Kamu, Hujan dan Matahari



“Dan hujan selalu begini. Menguarkan bau selokan yang tajam. Menyengat menusuk hidung.”

Kamu malah seperti asik menikmatinya. Sengaja keluar duduk di teras depan sambil membawa kopi pekat berampas tanpa gula.

 “Coba nikmati, betapa indah formasi hujan itu. Awalnya dia datang dari sungai di segala penjuru. Terhisap oleh awan yang setelahnya menggemuk kelabu. Lalu langit seolah kompak , ikut-ikutan merengut dengan jubah hitamnya. Tik... tik... tik... bunyi hujan, di atas genteng”,  ah bagus, bahkan kamu bisa menyanyikan kegundahan. Bagiku hujan itu suram. Repot. Cucian tidak kering, dingin, dan satu lagi bau selokan itu. Ya, Tuhan, apa kamu tidak bisa mencium betapa selokan itu luar biasa menyengat saat hujan?


“Coba sebentar saja matikan indra penciummu. Buka lebar pandanganmu. Lihat itu, bidadari sedang menari-nari di jalanan. Tangan lentiknya menggapai-gapai, kaki jenjangnya terayun seirama. Cantik sekali, coba lihat, ayo coba lihat. Mumpung pemandangan ini gratis dari Tuhan.”

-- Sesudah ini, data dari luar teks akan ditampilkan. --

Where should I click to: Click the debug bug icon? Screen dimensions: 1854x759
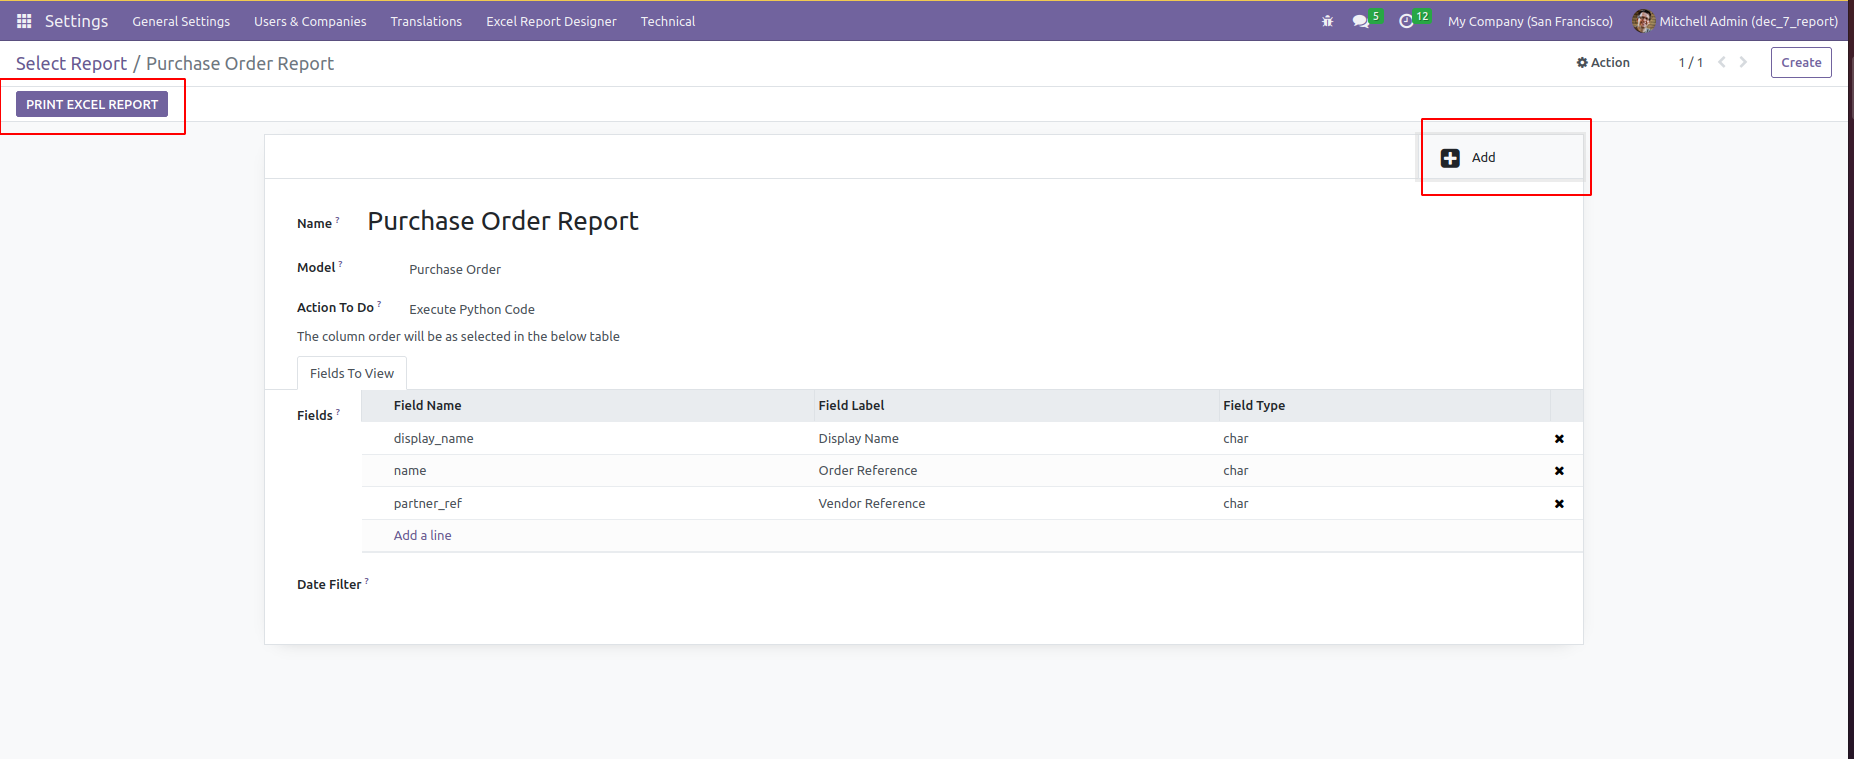pos(1327,21)
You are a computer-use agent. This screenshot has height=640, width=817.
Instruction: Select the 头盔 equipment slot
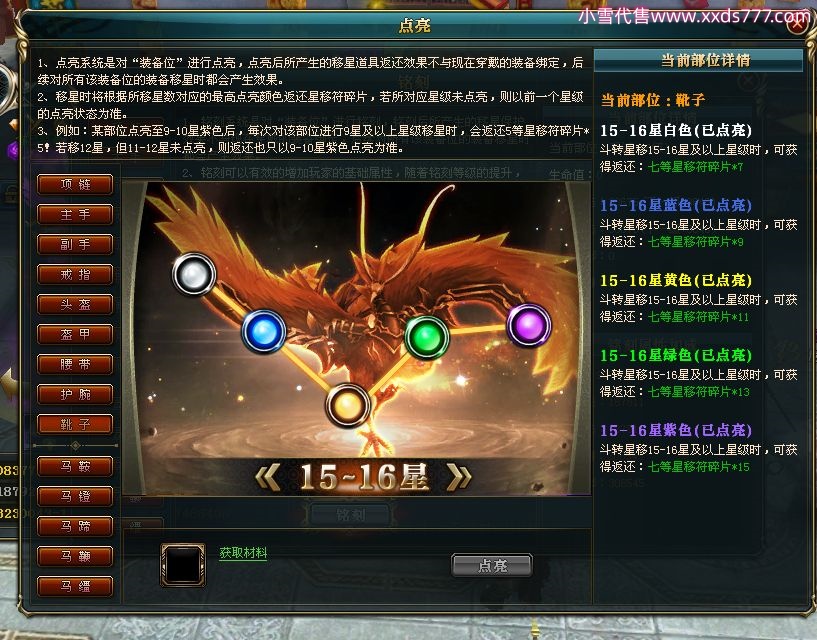[x=75, y=304]
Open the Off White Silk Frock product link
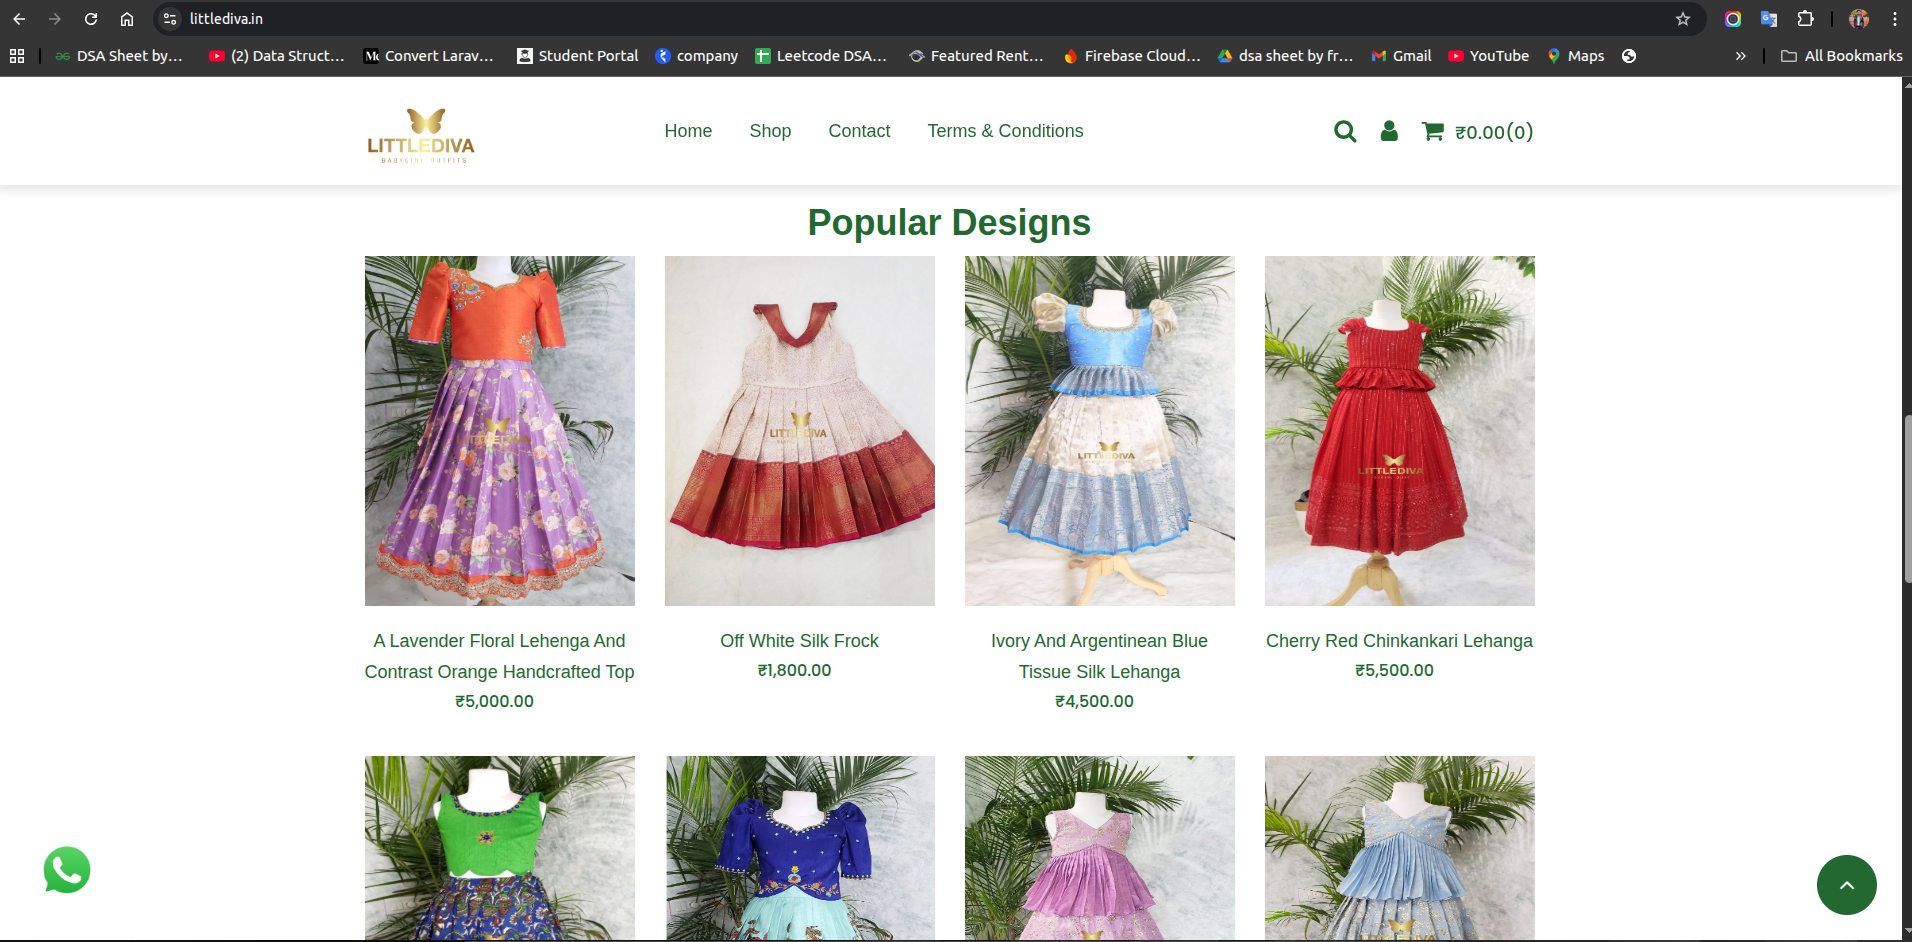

Baiklah, di rumah ini hanya ada kamu dan aku. Urusan seremeh hujan tidak akan kubiarkan merusak malam ini. Aku coba menjapitkan telunjuk dengan jempolku ke hidung. Lalu memandangi hujan yang turun beramai-ramai.


“Kenapa hujan selalu datang keroyokan? Apakah hujan terlalu takut menghadapi amarah manusia sendirian?”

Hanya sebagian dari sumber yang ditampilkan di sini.